Entries on finding words and elements:
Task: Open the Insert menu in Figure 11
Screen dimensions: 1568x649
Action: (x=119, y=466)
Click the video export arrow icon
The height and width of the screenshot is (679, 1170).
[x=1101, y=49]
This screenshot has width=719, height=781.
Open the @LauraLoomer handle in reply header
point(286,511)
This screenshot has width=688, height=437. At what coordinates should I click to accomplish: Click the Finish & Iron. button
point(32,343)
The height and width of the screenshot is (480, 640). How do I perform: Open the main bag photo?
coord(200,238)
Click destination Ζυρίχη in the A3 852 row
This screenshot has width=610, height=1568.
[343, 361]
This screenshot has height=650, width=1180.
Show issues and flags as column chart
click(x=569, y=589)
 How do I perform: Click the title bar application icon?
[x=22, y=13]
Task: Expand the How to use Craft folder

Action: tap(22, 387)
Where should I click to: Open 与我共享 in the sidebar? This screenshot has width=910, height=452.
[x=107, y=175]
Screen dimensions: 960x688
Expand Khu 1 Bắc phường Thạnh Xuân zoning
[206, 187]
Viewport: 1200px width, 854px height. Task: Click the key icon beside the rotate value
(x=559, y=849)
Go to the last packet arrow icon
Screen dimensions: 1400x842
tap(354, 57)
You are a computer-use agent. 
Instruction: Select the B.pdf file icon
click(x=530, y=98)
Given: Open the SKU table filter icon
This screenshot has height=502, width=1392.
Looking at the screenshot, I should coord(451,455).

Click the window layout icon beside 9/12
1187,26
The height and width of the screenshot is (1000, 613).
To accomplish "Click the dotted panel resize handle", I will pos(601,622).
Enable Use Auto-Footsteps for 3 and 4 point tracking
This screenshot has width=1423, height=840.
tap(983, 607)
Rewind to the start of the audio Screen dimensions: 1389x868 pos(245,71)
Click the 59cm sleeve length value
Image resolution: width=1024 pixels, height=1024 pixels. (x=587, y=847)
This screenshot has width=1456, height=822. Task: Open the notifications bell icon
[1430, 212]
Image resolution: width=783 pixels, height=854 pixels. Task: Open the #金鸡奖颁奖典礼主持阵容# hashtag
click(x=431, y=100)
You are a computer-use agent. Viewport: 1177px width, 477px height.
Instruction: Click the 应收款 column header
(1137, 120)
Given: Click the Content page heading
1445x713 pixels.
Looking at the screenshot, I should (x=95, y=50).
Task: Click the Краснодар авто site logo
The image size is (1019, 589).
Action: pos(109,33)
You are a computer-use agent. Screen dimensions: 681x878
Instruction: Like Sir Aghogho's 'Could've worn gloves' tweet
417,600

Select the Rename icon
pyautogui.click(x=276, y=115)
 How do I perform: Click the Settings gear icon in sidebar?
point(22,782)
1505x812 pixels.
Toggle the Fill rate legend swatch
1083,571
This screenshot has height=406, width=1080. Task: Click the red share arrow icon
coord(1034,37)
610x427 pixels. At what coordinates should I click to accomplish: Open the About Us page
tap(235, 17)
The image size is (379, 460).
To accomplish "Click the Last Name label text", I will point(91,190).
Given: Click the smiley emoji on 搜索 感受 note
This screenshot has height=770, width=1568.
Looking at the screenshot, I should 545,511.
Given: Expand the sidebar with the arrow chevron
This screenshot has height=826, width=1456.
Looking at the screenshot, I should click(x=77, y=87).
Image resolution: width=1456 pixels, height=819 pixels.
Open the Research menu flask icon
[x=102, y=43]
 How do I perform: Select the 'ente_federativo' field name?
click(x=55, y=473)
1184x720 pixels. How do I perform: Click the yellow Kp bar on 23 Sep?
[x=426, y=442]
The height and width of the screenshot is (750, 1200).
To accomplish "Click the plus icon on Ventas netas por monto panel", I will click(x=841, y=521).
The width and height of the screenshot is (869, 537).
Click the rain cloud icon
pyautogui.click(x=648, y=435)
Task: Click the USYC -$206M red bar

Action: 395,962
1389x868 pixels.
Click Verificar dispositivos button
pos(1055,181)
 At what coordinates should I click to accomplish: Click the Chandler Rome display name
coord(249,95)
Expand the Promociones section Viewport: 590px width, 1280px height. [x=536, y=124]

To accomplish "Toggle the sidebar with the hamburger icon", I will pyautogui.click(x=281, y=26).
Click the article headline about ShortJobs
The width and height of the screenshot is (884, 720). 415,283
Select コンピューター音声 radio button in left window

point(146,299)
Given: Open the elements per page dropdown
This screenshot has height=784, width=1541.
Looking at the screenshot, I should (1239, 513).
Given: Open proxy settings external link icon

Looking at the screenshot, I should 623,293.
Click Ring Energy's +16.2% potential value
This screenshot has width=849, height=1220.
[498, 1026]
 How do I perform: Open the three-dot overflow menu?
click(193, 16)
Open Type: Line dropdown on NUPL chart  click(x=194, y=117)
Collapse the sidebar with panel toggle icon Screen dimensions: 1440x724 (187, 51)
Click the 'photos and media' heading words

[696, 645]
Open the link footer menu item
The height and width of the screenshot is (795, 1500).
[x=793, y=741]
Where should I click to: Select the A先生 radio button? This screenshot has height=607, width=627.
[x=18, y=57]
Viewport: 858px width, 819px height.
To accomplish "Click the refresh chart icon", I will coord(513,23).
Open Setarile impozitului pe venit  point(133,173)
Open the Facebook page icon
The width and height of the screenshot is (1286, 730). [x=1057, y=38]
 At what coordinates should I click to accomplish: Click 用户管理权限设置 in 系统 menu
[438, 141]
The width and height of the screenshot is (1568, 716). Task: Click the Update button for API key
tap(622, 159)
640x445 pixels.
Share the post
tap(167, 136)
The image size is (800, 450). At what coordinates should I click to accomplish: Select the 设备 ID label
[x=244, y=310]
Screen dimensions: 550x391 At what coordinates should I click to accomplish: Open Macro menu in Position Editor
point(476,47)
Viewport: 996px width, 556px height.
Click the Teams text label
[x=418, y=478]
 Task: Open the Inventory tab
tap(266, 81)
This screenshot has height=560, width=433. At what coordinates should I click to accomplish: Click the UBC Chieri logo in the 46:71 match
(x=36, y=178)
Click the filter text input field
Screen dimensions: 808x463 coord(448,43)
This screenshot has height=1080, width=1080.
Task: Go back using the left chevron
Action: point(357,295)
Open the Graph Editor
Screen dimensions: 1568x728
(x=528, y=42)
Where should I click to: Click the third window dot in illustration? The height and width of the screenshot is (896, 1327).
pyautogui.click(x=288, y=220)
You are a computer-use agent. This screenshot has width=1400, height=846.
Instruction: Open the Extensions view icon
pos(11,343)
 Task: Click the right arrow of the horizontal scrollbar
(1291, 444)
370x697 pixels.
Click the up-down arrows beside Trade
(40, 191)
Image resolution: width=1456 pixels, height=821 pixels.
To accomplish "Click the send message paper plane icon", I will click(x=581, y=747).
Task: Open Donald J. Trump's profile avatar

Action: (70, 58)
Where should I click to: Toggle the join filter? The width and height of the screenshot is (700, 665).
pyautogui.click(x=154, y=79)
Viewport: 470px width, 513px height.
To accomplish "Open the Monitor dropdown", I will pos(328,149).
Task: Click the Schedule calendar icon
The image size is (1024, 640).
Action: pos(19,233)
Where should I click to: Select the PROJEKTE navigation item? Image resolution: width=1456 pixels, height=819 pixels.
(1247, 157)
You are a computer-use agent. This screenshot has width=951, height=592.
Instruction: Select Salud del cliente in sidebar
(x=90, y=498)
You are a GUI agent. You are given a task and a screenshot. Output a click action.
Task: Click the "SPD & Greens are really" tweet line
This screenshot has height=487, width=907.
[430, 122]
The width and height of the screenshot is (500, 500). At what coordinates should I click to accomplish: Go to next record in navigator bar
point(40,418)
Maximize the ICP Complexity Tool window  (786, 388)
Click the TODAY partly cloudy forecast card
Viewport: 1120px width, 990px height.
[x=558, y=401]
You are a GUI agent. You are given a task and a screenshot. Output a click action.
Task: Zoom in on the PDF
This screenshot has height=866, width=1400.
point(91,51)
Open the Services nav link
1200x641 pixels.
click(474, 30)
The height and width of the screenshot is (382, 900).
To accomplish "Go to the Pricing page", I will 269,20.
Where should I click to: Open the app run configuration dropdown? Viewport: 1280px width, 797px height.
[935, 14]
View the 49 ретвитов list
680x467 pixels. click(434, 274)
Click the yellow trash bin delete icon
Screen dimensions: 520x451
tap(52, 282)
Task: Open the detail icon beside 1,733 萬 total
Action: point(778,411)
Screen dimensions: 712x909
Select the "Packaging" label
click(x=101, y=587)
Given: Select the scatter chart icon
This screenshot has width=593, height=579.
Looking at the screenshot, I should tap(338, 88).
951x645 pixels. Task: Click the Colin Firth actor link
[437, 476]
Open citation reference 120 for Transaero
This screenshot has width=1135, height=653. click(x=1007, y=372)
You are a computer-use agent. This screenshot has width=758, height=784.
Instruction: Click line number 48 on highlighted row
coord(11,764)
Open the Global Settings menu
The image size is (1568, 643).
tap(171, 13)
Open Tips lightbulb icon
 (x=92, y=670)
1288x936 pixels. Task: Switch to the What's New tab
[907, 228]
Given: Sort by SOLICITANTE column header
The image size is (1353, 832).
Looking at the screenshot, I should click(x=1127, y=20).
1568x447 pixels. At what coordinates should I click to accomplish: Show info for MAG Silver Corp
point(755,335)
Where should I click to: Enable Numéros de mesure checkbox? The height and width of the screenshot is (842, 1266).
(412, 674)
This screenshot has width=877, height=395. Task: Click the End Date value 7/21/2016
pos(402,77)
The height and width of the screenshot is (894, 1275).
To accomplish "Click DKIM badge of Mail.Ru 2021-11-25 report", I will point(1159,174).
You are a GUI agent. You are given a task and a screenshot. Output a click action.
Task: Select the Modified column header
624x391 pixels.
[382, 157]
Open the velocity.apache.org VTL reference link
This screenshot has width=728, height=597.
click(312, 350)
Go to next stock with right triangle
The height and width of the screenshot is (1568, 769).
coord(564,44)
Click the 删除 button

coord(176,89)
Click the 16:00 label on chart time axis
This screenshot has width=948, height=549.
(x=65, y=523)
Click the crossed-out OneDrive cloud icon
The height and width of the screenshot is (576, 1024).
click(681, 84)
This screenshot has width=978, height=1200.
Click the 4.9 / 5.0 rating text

** What the task requires **
Report each line of the rows above that contains the string "radio", copying every such line in full.

** Solution to the exercise **
Select コンピューター音声 radio button in left window
Where should I click to: Select the A先生 radio button? This screenshot has height=607, width=627.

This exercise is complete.